Arrange everything in the listing from the line containing "The height and width of the screenshot is (563, 1176)." down to the line containing "Action: click(1135, 237)" as a numbered list, leaving out any blank lines.

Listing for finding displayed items
---*---

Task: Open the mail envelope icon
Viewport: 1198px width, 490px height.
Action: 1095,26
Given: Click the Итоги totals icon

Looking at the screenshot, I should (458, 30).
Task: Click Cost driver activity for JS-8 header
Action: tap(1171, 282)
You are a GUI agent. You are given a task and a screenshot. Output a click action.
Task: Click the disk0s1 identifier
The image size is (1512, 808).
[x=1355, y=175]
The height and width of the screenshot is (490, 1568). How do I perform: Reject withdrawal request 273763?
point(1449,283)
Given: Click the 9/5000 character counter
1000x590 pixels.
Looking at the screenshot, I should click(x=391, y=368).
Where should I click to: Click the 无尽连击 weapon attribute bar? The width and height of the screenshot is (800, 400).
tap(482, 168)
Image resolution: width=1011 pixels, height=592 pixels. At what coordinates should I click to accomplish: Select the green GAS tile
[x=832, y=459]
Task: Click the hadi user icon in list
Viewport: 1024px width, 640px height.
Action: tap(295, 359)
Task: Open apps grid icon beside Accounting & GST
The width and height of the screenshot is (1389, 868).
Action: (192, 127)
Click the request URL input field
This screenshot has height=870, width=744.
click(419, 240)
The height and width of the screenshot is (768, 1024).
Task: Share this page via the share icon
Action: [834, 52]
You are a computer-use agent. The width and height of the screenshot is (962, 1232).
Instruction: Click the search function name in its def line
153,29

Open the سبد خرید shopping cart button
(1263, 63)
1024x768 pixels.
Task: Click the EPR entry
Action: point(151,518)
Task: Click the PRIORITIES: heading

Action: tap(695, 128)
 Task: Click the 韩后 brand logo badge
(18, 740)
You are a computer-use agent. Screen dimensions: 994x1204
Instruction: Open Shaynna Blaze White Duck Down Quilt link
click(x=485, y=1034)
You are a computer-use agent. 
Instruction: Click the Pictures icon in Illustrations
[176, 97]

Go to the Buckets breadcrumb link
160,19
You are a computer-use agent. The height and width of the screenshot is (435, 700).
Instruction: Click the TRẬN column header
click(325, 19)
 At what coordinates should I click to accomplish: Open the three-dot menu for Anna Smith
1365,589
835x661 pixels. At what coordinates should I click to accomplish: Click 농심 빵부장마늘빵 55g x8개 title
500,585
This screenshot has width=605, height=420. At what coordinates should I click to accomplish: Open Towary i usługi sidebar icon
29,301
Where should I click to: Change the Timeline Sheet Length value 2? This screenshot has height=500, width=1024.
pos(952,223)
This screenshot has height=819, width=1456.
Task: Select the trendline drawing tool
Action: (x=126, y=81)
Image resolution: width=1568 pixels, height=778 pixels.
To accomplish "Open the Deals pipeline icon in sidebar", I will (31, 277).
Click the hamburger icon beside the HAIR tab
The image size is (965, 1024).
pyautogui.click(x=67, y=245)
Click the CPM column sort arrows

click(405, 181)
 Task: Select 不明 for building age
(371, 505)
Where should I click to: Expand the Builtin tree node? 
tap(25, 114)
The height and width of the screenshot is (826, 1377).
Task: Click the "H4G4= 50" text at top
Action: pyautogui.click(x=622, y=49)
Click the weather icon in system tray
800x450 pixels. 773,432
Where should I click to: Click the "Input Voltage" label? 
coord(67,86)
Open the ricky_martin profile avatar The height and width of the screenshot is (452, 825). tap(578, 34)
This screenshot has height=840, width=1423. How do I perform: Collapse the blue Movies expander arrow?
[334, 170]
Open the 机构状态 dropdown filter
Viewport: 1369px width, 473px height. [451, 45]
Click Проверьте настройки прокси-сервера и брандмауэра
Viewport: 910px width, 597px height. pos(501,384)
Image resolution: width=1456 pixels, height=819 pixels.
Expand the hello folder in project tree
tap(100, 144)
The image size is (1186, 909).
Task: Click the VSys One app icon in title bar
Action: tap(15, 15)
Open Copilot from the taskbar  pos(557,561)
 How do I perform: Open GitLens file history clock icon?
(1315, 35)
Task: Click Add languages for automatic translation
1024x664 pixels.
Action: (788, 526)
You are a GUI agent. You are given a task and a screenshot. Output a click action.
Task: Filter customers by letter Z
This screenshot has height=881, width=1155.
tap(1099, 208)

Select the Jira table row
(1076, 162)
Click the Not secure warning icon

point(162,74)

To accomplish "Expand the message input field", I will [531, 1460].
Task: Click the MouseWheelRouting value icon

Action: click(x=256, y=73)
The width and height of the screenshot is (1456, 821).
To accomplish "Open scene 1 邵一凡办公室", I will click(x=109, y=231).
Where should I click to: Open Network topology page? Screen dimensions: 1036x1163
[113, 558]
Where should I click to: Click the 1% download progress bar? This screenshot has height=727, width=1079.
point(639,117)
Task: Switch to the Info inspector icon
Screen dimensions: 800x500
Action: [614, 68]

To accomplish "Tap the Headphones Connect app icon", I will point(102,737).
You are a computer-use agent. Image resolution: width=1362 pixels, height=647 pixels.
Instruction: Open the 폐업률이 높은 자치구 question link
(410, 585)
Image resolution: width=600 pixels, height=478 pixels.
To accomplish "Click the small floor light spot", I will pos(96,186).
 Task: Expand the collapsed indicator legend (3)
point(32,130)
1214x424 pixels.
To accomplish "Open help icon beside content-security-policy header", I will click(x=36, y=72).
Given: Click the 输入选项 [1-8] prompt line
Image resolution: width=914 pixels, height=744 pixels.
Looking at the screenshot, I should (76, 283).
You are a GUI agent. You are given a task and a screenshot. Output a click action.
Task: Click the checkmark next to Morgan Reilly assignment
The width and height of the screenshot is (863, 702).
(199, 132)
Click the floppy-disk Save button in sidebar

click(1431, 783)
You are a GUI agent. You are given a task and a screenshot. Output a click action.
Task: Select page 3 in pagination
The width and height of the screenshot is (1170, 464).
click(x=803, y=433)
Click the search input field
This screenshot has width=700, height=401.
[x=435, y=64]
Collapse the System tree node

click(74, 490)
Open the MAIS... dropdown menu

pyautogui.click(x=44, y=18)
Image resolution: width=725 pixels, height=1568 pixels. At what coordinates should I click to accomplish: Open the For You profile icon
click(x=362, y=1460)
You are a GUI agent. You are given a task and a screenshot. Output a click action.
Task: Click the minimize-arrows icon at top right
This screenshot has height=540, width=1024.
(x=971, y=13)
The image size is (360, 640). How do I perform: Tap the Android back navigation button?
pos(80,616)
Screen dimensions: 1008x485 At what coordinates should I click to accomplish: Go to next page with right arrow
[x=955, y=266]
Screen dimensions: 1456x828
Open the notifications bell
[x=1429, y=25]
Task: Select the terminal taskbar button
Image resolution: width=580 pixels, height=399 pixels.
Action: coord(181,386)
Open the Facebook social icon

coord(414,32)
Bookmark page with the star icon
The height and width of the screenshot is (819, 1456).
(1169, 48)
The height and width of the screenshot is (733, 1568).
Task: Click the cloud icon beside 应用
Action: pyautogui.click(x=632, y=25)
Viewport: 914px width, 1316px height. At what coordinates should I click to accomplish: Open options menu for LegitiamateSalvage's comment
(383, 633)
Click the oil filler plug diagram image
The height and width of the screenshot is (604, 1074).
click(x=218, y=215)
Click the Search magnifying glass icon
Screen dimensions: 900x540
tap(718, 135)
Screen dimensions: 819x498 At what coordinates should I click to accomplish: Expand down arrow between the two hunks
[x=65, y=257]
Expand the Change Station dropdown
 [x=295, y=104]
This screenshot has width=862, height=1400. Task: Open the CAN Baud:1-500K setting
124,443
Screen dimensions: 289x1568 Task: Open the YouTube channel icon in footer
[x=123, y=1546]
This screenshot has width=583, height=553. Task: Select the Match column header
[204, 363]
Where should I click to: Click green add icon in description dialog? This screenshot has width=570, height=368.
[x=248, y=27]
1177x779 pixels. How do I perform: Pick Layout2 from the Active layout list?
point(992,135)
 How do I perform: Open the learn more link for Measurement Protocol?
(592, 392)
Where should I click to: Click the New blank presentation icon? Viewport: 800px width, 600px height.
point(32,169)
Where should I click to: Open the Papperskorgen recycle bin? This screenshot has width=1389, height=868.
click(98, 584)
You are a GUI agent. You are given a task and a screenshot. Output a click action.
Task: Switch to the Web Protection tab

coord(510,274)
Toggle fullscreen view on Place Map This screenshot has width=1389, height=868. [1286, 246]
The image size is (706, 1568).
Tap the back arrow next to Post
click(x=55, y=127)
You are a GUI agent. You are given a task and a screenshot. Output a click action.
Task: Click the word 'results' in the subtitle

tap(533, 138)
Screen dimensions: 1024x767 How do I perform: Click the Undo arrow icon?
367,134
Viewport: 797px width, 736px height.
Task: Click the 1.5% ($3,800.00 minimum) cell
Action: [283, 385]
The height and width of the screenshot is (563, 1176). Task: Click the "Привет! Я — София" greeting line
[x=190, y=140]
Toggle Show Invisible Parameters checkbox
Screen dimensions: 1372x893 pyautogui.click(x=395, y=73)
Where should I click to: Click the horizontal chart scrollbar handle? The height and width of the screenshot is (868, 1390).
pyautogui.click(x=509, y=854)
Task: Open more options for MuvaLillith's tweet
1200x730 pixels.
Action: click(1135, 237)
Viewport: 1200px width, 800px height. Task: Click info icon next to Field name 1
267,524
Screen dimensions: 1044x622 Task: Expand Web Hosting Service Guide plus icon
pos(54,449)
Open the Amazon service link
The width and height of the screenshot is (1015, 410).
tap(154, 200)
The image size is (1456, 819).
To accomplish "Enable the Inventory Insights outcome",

---*---

• [Response to the exercise]:
1. The height and width of the screenshot is (563, 1176). Task: Click the "Привет! Я — София" greeting line
2. [x=190, y=140]
3. Toggle Show Invisible Parameters checkbox
4. Screen dimensions: 1372x893 pyautogui.click(x=395, y=73)
5. Where should I click to: Click the horizontal chart scrollbar handle? The height and width of the screenshot is (868, 1390).
6. pyautogui.click(x=509, y=854)
7. Task: Open more options for MuvaLillith's tweet
8. 1200x730 pixels.
9. Action: click(1135, 237)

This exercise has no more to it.